Metals Thoughts: Bad Trump and the buck
Tuesday, January 24, 2017
Occasionally, there doesn't seem like too much color to add to the market as it is fairly straightforward.
When the macro world's focus turns to all things USD and U.S. rates, we tend to see a really high negative correlation between USD and gold and, interestingly, a drop in realized volatility for metals. We have both of those going in spades right now as 40-day rolling correlations with USD/JPY are at minus-87 percent and 10-day even stronger at minus-94 percent.
As the majority of the USD moves these days are either driven by Good Trump/Bad Trump or by Fed Chair Janet Yellen dripping bits of hawkishness into the news flow, we are all basically reduced to being headline-watching screen monkeys while we wait for the next paradigm shift. Come quickly.
- After a brief dose of Good Trump on Thursday, the inaugural press conference was an almost unmitigated disaster, and the DXY is taking a hard look at breaking 100 to the downside.
- Make commodities great again — Ag and metals (not just precious) are on an absolute tear to start the year, and the energy space is up on a three-month basis. Momentum followers may be hopping in.
- CFTC data shows gold specs have plenty of room to build long positions without upsetting the apple cart.
- EFP in backwardation this close to the roll and sustained for the last couple of weeks may betray an overly short futures market (fast money).
- Don't look now but ETF gold holdings are net higher since Jan. 9. We're back, baby!
- HF's crowded short UST and crowded long USD means there is a likely pain trade here if nothing else.
- We have held the uptrend, and I don't have any major resistance on the path until 100 DMA at $1,235 and then $1,250 behind it. Some minor friction at $1,212 from the Nov. 9 lows.

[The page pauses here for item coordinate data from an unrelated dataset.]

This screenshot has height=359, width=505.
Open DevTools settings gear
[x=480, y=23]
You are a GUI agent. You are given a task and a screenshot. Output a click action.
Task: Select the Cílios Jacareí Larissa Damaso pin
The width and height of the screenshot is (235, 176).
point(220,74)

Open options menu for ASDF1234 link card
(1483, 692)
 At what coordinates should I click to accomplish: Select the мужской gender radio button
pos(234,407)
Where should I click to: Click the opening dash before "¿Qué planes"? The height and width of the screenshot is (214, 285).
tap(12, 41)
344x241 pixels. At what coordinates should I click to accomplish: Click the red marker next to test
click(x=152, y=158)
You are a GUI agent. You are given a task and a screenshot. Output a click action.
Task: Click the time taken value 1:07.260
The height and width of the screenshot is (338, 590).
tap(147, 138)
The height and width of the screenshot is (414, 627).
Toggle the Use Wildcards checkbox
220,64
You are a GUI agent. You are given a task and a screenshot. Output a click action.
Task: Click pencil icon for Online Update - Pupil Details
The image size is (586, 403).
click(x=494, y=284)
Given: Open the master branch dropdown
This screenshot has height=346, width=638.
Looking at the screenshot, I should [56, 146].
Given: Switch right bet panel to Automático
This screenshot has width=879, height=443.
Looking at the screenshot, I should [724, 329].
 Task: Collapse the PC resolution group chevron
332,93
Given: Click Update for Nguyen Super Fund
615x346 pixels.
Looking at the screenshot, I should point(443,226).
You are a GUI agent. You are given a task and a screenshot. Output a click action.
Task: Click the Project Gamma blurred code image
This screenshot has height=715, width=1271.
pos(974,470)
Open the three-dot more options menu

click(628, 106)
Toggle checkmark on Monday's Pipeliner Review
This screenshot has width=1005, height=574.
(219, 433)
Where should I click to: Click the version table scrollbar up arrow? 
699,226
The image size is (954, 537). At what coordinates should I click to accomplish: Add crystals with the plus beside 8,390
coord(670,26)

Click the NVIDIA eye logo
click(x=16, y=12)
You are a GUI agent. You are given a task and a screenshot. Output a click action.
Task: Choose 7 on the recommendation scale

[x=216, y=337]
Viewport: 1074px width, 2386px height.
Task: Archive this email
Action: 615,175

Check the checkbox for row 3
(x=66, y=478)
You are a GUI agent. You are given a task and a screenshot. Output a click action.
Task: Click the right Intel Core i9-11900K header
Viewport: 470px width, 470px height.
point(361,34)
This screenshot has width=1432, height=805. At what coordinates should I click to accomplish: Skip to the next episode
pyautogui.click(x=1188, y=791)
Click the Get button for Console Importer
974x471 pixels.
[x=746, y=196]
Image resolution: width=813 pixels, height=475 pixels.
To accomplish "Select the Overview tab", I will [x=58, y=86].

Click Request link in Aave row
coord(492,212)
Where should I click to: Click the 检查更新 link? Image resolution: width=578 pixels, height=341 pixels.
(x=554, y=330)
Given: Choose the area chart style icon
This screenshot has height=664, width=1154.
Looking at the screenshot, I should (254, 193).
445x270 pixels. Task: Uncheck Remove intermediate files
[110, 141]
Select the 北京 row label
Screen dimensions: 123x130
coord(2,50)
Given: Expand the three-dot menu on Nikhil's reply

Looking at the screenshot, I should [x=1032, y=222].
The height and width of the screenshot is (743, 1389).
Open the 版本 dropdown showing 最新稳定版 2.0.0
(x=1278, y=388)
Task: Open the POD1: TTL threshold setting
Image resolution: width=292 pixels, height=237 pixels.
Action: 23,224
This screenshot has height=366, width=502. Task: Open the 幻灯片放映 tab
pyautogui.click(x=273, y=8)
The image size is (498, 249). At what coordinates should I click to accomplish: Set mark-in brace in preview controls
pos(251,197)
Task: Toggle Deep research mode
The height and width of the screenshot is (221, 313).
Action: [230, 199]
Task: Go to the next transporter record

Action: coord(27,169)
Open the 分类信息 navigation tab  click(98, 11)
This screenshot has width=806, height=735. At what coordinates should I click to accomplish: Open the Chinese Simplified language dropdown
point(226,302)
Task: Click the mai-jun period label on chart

- Too many people selling vol.
- We are now 26 trading days into the rally since the Dec. 15 lows at $1,122 spot. That bottom came 26 trading days after the post-election peak.
- While off the RSI highs, we are still at 64 on the 14-day RSI.
- Economic data is on an absolute tear. Econ surprise indices are at highest since 2012, and no one is even talking about it.
- Further, Atlanta Fed's GDPNow indicator reading 2.8 percent, and inflation expectations are ticking higher.
- If Trump gets back on his economic message, stops reminding everyone how deeply insecure he is and just lets his cabinet do the policy-making, execution risks will drop — Good Trump.
- U.S. oil total production is only off 5 percent from peak, and cost controls have improved. Massive producer hedging in futures and options may push WTI prices lower.
Get the dollar, get the gold. Top two lines are USD/JPY ("I was inverted") and gold. Bottom two are correlations between them on a 40-day and 10-day basis. This is the longest and strongest we have seen the 40-day correlation tighten.
Errbody short the 10-year treasury. Anticipating higher yields, the spec community has doubled the most recent net short positions of the 10-year. They pretty well got smoked the last couple of times, so third time is a charm?
Risk to the downside is summarized by Good Trump and resumption of strong dollar. The positioning of spec markets in gold, dollar and rates says we have more pain to go on those. Frankly, Bad Trump seems more likely — all things considered — so expect continued strength. Higher.